INSTRUCTIONS TO FOLLOW: Print all entries precisely as they are written.

[DATA EXCERPTS Boundary: Start]

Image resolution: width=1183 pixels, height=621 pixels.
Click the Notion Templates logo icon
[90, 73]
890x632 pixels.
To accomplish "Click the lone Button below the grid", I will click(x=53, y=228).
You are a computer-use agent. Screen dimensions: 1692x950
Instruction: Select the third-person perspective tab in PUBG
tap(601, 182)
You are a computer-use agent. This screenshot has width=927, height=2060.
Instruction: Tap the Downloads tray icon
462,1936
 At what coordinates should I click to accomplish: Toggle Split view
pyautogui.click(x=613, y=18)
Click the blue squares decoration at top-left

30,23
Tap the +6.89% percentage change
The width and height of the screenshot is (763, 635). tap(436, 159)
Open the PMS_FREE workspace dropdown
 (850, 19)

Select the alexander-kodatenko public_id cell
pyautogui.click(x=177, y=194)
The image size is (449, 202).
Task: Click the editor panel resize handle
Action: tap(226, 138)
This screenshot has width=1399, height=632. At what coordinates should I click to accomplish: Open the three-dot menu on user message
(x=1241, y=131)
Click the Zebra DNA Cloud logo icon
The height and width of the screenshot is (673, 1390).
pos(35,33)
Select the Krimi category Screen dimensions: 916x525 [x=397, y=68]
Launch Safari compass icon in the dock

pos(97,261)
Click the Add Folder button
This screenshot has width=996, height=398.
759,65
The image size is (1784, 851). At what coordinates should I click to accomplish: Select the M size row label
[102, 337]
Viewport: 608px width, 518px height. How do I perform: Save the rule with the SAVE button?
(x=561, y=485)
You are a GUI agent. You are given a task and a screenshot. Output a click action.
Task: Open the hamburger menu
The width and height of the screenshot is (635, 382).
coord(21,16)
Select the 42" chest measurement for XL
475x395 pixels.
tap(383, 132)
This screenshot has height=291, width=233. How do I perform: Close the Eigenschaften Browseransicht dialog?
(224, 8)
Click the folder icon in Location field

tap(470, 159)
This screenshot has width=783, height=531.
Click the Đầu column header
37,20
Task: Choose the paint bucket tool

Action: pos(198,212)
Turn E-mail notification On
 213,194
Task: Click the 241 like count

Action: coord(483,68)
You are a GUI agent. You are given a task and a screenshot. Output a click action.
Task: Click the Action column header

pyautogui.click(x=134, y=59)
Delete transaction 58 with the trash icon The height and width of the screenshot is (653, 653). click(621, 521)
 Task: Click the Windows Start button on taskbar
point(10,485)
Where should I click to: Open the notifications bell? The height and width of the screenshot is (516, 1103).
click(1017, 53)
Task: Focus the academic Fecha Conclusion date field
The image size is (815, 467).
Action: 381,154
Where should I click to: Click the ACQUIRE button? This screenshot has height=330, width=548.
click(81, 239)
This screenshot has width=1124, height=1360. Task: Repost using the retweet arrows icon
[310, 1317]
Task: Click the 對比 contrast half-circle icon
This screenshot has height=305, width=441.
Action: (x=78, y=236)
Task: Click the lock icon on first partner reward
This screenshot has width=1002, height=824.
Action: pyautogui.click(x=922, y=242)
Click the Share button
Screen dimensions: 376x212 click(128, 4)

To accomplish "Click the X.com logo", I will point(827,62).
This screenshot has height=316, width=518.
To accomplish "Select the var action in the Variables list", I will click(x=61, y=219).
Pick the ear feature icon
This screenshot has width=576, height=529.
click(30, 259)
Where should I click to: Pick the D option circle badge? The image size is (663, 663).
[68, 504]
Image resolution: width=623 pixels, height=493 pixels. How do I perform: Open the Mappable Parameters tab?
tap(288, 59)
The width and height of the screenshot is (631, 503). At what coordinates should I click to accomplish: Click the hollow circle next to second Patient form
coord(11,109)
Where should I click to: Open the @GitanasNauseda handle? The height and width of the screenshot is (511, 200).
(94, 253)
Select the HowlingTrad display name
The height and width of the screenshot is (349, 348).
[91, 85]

[DATA EXCERPTS Boundary: End]

RESPONSE BELOW:
Image resolution: width=1183 pixels, height=621 pixels.
Click the Notion Templates logo icon
[90, 73]
890x632 pixels.
To accomplish "Click the lone Button below the grid", I will click(x=53, y=228).
You are a computer-use agent. Screen dimensions: 1692x950
Instruction: Select the third-person perspective tab in PUBG
tap(601, 182)
You are a computer-use agent. This screenshot has width=927, height=2060.
Instruction: Tap the Downloads tray icon
462,1936
 At what coordinates should I click to accomplish: Toggle Split view
pyautogui.click(x=613, y=18)
Click the blue squares decoration at top-left

30,23
Tap the +6.89% percentage change
The width and height of the screenshot is (763, 635). tap(436, 159)
Open the PMS_FREE workspace dropdown
 (850, 19)

Select the alexander-kodatenko public_id cell
pyautogui.click(x=177, y=194)
The image size is (449, 202).
Task: Click the editor panel resize handle
Action: tap(226, 138)
This screenshot has width=1399, height=632. At what coordinates should I click to accomplish: Open the three-dot menu on user message
(x=1241, y=131)
Click the Zebra DNA Cloud logo icon
The height and width of the screenshot is (673, 1390).
pos(35,33)
Select the Krimi category Screen dimensions: 916x525 [x=397, y=68]
Launch Safari compass icon in the dock

pos(97,261)
Click the Add Folder button
This screenshot has width=996, height=398.
759,65
The image size is (1784, 851). At what coordinates should I click to accomplish: Select the M size row label
[102, 337]
Viewport: 608px width, 518px height. How do I perform: Save the rule with the SAVE button?
(x=561, y=485)
You are a GUI agent. You are given a task and a screenshot. Output a click action.
Task: Open the hamburger menu
The width and height of the screenshot is (635, 382).
coord(21,16)
Select the 42" chest measurement for XL
475x395 pixels.
tap(383, 132)
This screenshot has height=291, width=233. How do I perform: Close the Eigenschaften Browseransicht dialog?
(224, 8)
Click the folder icon in Location field

tap(470, 159)
This screenshot has width=783, height=531.
Click the Đầu column header
37,20
Task: Choose the paint bucket tool

Action: pos(198,212)
Turn E-mail notification On
 213,194
Task: Click the 241 like count

Action: coord(483,68)
You are a GUI agent. You are given a task and a screenshot. Output a click action.
Task: Click the Action column header

pyautogui.click(x=134, y=59)
Delete transaction 58 with the trash icon The height and width of the screenshot is (653, 653). click(621, 521)
 Task: Click the Windows Start button on taskbar
point(10,485)
Where should I click to: Open the notifications bell? The height and width of the screenshot is (516, 1103).
click(1017, 53)
Task: Focus the academic Fecha Conclusion date field
The image size is (815, 467).
Action: 381,154
Where should I click to: Click the ACQUIRE button? This screenshot has height=330, width=548.
click(81, 239)
This screenshot has width=1124, height=1360. Task: Repost using the retweet arrows icon
[310, 1317]
Task: Click the 對比 contrast half-circle icon
This screenshot has height=305, width=441.
Action: (x=78, y=236)
Task: Click the lock icon on first partner reward
This screenshot has width=1002, height=824.
Action: pyautogui.click(x=922, y=242)
Click the Share button
Screen dimensions: 376x212 click(128, 4)

To accomplish "Click the X.com logo", I will point(827,62).
This screenshot has height=316, width=518.
To accomplish "Select the var action in the Variables list", I will click(x=61, y=219).
Pick the ear feature icon
This screenshot has width=576, height=529.
click(30, 259)
Where should I click to: Pick the D option circle badge? The image size is (663, 663).
[68, 504]
Image resolution: width=623 pixels, height=493 pixels. How do I perform: Open the Mappable Parameters tab?
tap(288, 59)
The width and height of the screenshot is (631, 503). At what coordinates should I click to accomplish: Click the hollow circle next to second Patient form
coord(11,109)
Where should I click to: Open the @GitanasNauseda handle? The height and width of the screenshot is (511, 200).
(94, 253)
Select the HowlingTrad display name
The height and width of the screenshot is (349, 348).
[91, 85]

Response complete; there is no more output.